Interpreting R-squared and RMSE
R-squared (the coefficient of determination) tells you the fraction of the total variance in y that the fitted polynomial accounts for. An R-squared of 0.95 means 95% of the variation is explained. However, R-squared always increases or stays the same when you add more terms, even if those terms are not meaningful. Adjusted R-squared corrects for this by penalising degrees of freedom used by extra coefficients; it can decrease if an added term does not improve fit enough. RMSE (root mean square error) is the square root of the average squared residual and is in the same units as y. It tells you the typical prediction error of the model on the training data. Use RMSE alongside R-squared for a full picture of fit quality.
Polynomial Degree Guide
| Degree | Name | Equation form | Typical use |
|---|---|---|---|
| 1 | Linear | y = a0 + a1*x | Straight-line trends, proportional relationships |
| 2 | Quadratic | y = a0 + a1*x + a2*x^2 | Parabolic shapes, projectile motion, cost curves |
| 3 | Cubic | y = a0 + ... + a3*x^3 | S-shaped growth, economic cycles |
| 4 | Quartic | y = a0 + ... + a4*x^4 | Double-hump distributions, complex oscillations |
| 5 | Quintic | y = a0 + ... + a5*x^5 | High-precision curve matching, engineering splines |
| 6 | Sextic | y = a0 + ... + a6*x^6 | Very complex curves; use sparingly to avoid overfitting |
Typical uses for each polynomial degree in regression analysis.
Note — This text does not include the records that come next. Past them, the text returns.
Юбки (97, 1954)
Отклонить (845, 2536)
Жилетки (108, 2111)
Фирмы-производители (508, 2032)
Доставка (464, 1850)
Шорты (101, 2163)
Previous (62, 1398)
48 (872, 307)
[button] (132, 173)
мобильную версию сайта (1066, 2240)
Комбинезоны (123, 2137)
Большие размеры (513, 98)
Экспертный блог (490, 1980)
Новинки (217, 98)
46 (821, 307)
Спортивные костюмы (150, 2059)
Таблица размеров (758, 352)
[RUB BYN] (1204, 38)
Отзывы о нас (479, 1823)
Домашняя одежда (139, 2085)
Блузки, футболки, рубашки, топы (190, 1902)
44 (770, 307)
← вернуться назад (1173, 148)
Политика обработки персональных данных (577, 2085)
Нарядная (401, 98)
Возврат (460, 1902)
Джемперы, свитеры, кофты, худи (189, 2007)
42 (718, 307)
Frequently asked questions
How many data points do I need?
You need at least (degree + 1) points to fit a polynomial of that degree: 2 points for degree 1, 3 for degree 2, and so on. In practice, you want considerably more than the minimum for a statistically meaningful fit. As a rough guide, aim for at least 5 times (degree + 1) data points before trusting R-squared values.
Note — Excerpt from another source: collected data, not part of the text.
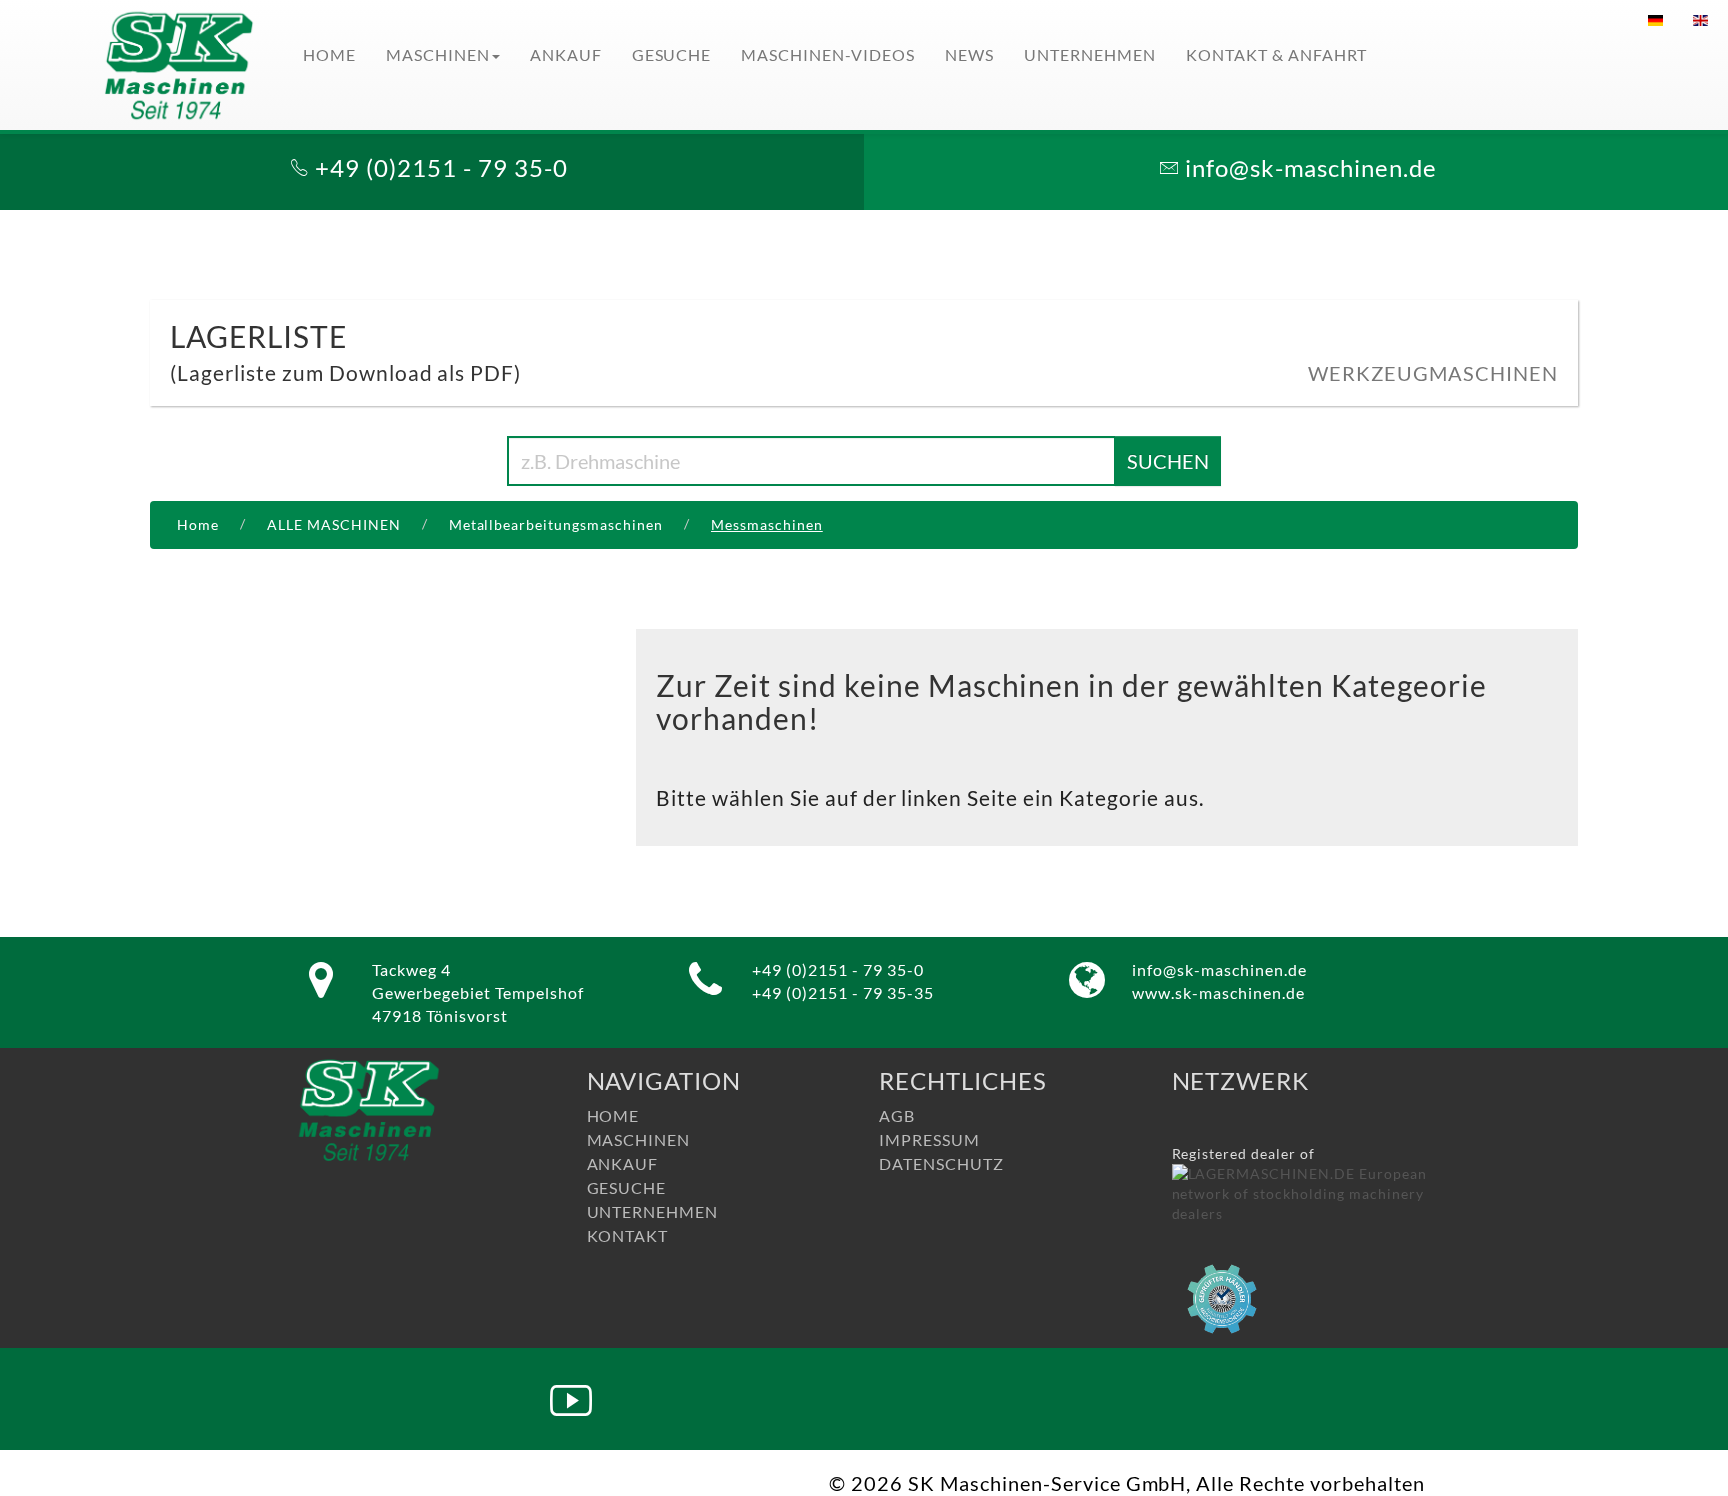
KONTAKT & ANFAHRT (1277, 54)
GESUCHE (672, 54)
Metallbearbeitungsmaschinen (556, 524)
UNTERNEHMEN (1090, 54)
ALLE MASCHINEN (334, 524)
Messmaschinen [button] (767, 524)
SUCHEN (1168, 461)
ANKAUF (566, 54)
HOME (329, 54)
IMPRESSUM (929, 1139)
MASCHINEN (438, 54)
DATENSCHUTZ (941, 1163)
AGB (897, 1115)
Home (198, 524)
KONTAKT (628, 1235)
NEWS (969, 54)
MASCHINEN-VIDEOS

What format should my data be in?
Enter one (x, y) pair per line. Separate x and y with a comma, a space, or a tab. For example: "1, 2.5" or "1 2.5". Lines with missing or non-numeric values are ignored automatically, so you can paste directly from a spreadsheet.
Why is my R-squared perfect (1.0) but the fit looks wrong?
If the number of data points equals the polynomial degree plus one, the polynomial passes exactly through every point and R-squared is exactly 1. This is interpolation, not regression. For a meaningful fit that generalises to new data, use substantially more points than the degree requires.
When should I increase the polynomial degree?
Increase the degree if the residuals (observed minus fitted) show a clear systematic pattern, such as a curve or wave shape. A random scatter of residuals around zero indicates a good fit at the current degree. Increasing the degree when residuals are already random will overfit the data.
Can I use this for extrapolation beyond my data range?
You can enter any x-value in the prediction field and get a y-value, but extrapolation beyond the data range is unreliable for high-degree polynomials. Polynomials can diverge rapidly outside the fitted range. If extrapolation is important, use the lowest degree that fits well or consider a mechanistic model based on the underlying process.
What is the difference between R-squared and adjusted R-squared?
R-squared always increases (or stays the same) when you add a polynomial term, even if that term does not help. Adjusted R-squared adjusts for the number of terms and can decrease if a new term does not improve fit proportionally. When comparing models of different degrees, use adjusted R-squared: the degree with the highest adjusted R-squared is generally the best choice.